Student reactions have mixed, because the platform is new.
“To be honest, it is chill,” junior Sebastian Russell said. “I find it difficult to see what is due.”
Russell hits on one of the main complaints about Canvas among students: They feel it’s more difficult to find what they should be doing for a respective class than it was on Google Classroom.
“I don’t like the layout,” Russell said. “It is hard to learn.”
With the system being new for teachers as well, they extended grace to the students who grappled with the challenges of it. However, while some have struggled, others have adapted well.
“I guess it was relatively easy to learn,” freshman Peter Frerker said. “The teachers were there to help.”
“It was incredibly easy, and I have a solid hang of it now,” said junior Xavier Clemons.
Even if they’re getting the hang of it, some students still prefer the previous LMS.
“Google Classroom would be more simple and manageable,” Clemons said.
“Yes, 100%, Google Classroom would be better. I don’t like having to open my browser,” Russell said.
This is another common complaint of students: The inconvenience of opening a web browser rather than opening an app. While Canvas does have an app, it doesn’t give students the ability to see assignments the same or provide the same options for turning in work.

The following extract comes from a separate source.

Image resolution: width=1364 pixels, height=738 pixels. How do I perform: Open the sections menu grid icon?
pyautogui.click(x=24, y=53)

That last point, in particular, gave students and teachers alike fits early in the semester.
A big reason Rockhurst switched to the Canvas LMS was because it gave parents better and more complete access to grades and assignments.

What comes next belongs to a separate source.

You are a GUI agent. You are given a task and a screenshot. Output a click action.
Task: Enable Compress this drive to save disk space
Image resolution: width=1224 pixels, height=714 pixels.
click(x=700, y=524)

“Parents have long wanted access to essentially what’s going on in the classroom,” Wickenhauser said. “Oftentimes what would happen is an assignment would…occur, and then a student wouldn’t turn it in, and then there’s this lag before the parents are aware that the assignment even exists, much less we didn’t turn it in.
“So that desire, along with many other desires, forced or encouraged us to explore the systems.”
But students Prep News talked to say they’re not sure their parents are taking advantage.
“I don’t know if my parents like it,” Clemons said. “I know they don’t look at it.”
“My parents have no idea what I am even using,” Russell said. “I don’t think they look at it at all.”
Another reason for changing to Canvas gets at one of the core elements of Rockhurst as an institution: It prepares them for their post-secondary life.
“It’s also an LMS… that’s the most prominent one used by colleges,” Wickenhauser said. “And so, it’s a college prep school getting students exposed to it here so that hopefully they come up the learning curve, and are able to maximize its benefits when they move.”
Regardless of how students feel about it, they will need to get used to Canvas, because it’s not going anywhere.